Sounds like mine. Which is why we never see them
Id give her a framed pic and remind her of birthdays. If she continues to ignore then id ask her why. Her answer would dictate whether she saw her grandchild or not
My own parents don’t have pictures of my youngest, or even my grandkids out. They love them the same, and the great grands are their life. it’s just that the last 4 little people born, haven’t displayed in pictures. Everything is digital now.

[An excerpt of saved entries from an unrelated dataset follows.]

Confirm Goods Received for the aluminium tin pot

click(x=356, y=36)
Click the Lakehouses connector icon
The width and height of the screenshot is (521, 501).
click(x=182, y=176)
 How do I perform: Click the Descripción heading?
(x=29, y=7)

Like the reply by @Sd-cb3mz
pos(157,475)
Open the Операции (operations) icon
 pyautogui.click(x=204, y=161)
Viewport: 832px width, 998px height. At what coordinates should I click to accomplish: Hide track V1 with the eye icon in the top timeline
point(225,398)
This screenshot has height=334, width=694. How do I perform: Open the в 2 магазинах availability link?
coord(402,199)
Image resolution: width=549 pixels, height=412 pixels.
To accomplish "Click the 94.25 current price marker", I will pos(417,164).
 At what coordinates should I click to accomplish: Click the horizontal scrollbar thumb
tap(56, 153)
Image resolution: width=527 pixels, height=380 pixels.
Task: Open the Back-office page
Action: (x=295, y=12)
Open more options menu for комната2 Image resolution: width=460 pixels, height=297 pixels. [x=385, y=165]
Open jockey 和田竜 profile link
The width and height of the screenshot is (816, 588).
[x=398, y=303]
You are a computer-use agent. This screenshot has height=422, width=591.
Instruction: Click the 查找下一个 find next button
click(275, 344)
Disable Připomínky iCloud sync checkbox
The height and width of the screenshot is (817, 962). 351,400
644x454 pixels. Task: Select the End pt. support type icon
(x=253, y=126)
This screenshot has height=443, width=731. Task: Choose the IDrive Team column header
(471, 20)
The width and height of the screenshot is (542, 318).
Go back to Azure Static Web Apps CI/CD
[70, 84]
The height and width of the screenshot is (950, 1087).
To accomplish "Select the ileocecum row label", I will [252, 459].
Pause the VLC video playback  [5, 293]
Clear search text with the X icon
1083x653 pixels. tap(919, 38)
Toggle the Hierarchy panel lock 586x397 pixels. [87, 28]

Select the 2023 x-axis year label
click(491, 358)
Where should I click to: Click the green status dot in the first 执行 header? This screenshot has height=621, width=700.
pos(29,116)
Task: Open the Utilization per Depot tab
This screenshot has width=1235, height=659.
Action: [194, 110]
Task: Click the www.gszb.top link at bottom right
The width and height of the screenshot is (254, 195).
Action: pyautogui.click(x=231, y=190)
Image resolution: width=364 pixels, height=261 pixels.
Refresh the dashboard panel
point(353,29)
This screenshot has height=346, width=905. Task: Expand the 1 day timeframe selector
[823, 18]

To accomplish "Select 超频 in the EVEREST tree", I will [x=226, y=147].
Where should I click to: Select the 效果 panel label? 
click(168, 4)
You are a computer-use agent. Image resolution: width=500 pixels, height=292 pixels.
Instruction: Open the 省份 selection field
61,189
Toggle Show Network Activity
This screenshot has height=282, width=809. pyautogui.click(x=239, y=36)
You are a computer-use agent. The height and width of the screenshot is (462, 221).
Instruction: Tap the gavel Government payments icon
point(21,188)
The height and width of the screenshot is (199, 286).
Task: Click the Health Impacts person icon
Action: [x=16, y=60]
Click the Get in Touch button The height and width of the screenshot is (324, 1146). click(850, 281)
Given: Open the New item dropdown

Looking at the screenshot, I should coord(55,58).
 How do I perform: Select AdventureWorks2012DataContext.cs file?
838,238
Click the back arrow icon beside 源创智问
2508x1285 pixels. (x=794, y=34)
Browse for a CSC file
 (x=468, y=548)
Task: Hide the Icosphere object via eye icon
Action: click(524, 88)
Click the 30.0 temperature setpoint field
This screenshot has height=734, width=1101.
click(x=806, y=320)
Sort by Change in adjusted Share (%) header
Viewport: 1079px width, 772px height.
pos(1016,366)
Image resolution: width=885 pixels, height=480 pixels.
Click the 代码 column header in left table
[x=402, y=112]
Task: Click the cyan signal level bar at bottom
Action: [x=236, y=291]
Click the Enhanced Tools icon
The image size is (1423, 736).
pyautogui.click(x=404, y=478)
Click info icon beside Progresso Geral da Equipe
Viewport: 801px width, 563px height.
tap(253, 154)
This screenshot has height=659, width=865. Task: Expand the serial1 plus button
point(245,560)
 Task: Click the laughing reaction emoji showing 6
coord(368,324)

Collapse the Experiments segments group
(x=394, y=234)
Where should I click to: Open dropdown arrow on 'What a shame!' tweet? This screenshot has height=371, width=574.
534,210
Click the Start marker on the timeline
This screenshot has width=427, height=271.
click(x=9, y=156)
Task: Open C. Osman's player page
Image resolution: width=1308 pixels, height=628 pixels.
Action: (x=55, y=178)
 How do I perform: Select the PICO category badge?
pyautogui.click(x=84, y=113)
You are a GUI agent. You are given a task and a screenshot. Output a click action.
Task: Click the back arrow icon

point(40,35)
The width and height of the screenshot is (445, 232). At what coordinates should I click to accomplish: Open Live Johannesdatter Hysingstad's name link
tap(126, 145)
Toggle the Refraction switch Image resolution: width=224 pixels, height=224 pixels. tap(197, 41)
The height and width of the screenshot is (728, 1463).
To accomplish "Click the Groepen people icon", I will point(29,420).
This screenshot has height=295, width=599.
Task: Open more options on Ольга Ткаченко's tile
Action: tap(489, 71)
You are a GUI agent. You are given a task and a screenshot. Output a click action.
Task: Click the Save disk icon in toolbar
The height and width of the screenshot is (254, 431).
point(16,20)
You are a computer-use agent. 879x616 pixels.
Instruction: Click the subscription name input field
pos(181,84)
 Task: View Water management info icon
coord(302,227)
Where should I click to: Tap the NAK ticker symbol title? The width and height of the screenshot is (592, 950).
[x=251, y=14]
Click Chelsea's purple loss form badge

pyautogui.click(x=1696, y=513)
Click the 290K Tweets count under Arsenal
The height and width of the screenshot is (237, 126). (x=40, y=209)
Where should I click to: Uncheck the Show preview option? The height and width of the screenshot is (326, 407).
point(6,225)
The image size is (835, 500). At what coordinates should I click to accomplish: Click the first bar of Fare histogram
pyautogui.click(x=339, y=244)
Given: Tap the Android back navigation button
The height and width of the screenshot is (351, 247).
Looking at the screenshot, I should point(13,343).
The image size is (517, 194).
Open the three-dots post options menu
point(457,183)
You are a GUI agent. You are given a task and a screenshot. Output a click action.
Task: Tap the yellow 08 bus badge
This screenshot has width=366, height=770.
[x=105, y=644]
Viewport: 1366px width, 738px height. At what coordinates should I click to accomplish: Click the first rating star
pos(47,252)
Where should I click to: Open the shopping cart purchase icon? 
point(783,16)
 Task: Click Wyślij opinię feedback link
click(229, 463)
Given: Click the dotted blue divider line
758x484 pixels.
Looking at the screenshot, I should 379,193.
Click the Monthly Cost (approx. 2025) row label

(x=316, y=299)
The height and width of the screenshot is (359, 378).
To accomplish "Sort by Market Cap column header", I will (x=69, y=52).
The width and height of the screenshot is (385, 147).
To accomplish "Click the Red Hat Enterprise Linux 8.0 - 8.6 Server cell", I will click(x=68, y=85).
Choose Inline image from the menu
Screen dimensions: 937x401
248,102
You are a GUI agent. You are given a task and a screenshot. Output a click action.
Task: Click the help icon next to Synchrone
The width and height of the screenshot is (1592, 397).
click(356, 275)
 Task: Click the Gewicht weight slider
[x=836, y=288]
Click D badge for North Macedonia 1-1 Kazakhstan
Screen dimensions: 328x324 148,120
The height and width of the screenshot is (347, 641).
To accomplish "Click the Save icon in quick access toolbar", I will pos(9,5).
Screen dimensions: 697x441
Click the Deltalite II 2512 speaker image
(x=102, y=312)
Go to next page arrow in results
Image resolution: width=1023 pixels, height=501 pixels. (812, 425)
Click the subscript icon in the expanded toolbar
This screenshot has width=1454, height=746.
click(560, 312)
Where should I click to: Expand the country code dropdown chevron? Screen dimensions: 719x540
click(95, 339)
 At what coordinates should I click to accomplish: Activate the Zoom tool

Yes I’d be upset what’s up with that
yes I would be hurt .
Its called disfavored child status and a very long lasting form of abuse that has big ramifications in adulthood, it could be an extension of the treatment she gave your husband, either way its toxic abuse, remember normal grandparents proudly display pictures and bug you for new ones, minimize your childs exposure to that
That is very strange. Is your husband close to his mom? Have you given her any photos to frame? The whole birthday thing is a bigger flag to me than the photos
That not right at all
You just might have my mother in law .
All you can really do is explain to them when they get old enough that it’s nothing they did wrong; that people don’t always behave in a kind or fair way. I’d also limit my child’s exposure to that person. After all, if the grandparents don’t feel warm enough toward the child(ren) to display their photos as equally as they do the other grands, then they don’t have much room to complain about not seeing them. And if they are projecting their feelings toward you or the other parent on the kids, it would be unkind to expose them to that.
Did you give her photos? Like I won’t print pics of any child I didn’t give birth to and hang in my house, but if someone gives me one I will put it up.
Personally I just think I’d cut my ties with her. If she’s ok living like that then so am i
Give her one mother day is coming soon frame it for her if she doesn’t set it out there is a problem but I don’t find it weird mine doesn’t have one of all of us just kids not me nor my husband wedding Pic just kids I don’t really care tho
Yup. I’d ask her what her problem is. If she’s acting that way she doesn’t need to see my kids. Period. I’ll shelter them from that kind of BS.
Went through this, and so many other forms of toxicity. Dessert for only 1 grandchild while the others sat at the same table, presents for 2 grandchildren while others were in same room. And not that we needed or wanted anything from such a horrible person, but named every single one of her grandchildren in her will except for my son. Oh I could go on and on. It’s best to cut ties with people like that because it will never end and kids notice EVERYTHING.
Going through something similar. It is upsetting, but you can’t force them to be more active in their lives or put up photos. The other family members are just missing out on time and relationships with your kids. What I do is try to ignore it, even if it stings, and just be there for my girl. I put pictures up and spend time, and make good memories. Make her happy that way.